Карп, вставший по левую сторону трона, тоже слегка наклонил голову, приветствуя великоградцев. Учтиво наклонил, однако улыбка, скользнувшая по бледным узким губам Гопонова советника, больше походила на быструю усмешку. Так усмехается расчетливый, но не боящийся делать смелые ходы игрок в тавлеи, который уже продумал до мелочей, как будет громить соперника за расчерченной на клетки доской.

Одет Карп, по своему обыкновению, был в темный неброский кафтан нарочито скромного покроя. «Черная ворона, что залетела в царские хоромы», – вновь вспомнил Добрыня.
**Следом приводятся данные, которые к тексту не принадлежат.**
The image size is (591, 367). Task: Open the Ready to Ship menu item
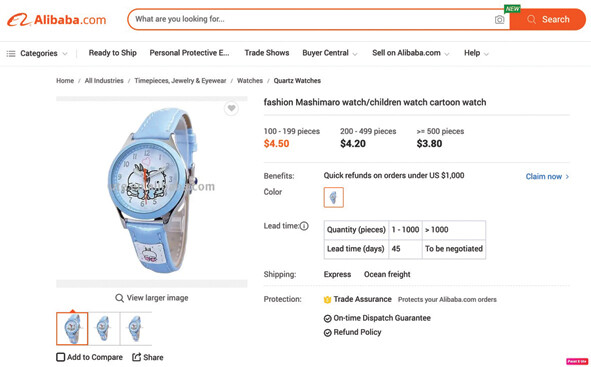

Поначалу великоградец решил: все-таки молодой царь снова вдрызг рассорился вчера с Мадиной, толком даже не успев с ней помириться. Оттого сердце на послах и срывает. Но нет – ни злым и взбешенным, как во время первой их встречи в тронном зале, ни уж тем более опечаленным Гопон не выглядел. Несмотря на свой холодный и надменный вид, он казался довольным. Как шкодливый кот, всласть налакавшийся украдкой от хозяйки жирных сливок из кувшина. Или – точно мальчишка-бедокур, затеявший какую-то каверзу. От самодовольства молодого правителя Алыра аж распирало. В глубине серых глаз, которые смотрели на послов сузившись в упор, у него плясали искры.

Да он собой просто любуется, понял Добрыня. Любуется – и предвкушает, как сейчас чем-то послов князя Владимира опять огорошит.

В богатыре росла уверенность: Гопон жалеет, что так легко дал обещание замириться с Баканом, – и наверняка будет выторговывать у Великограда взамен какие-то уступки. К примеру, потребует снизить пошлины для алырских купцов, ведущих дела с Русью. Не зря же при их разговоре присутствует царский казначей. А переговоры с Гопоном, скорее всего, теперь займут еще не день и не два. Уж кто-кто, но Карп Горбатый не упустит случая из русичей клещами жилы потянуть, чтобы выгадать в этой игре побольше.

На кое-какие из таких мелких уступок Великий Князь Добрыне при необходимости пойти разрешил, но показывать этого великоградец пока алырцам не собирался. Пусть-ка сделают свой ход на тавлейной доске первыми.

– Здрав будь, государь, – невозмутимо поклонился Гопону воевода. Вслед за ним отдал царю поклон и Казимирович. – И ты будь здрав, господин советник.

Подметил Добрыня, присматриваясь к правителю Алыра, и еще кое-что. Под глазами у Гопона за ночь начисто и без следа исчезли темные круги, наведенные бессонницей и тревогой. На свежем, кровь с молоком, лице снова играл румянец.

Впрочем, в том, что государь-богатырь нынче с утра выглядел так, будто умылся живой водой, ничего необычного как раз не было, богатырский сон – штука хитрая.

Гопон тем временем взял наконец быка за рога. Решительно и круто.

– Здоровья тебе, господин посол, я сегодня, пожалуй-ка, тоже пожелаю, – сощурился он. – А вот порадовать тебя мне, прости, нечем. Помозговал я тут, всё обдумал еще раз – и решил вот что.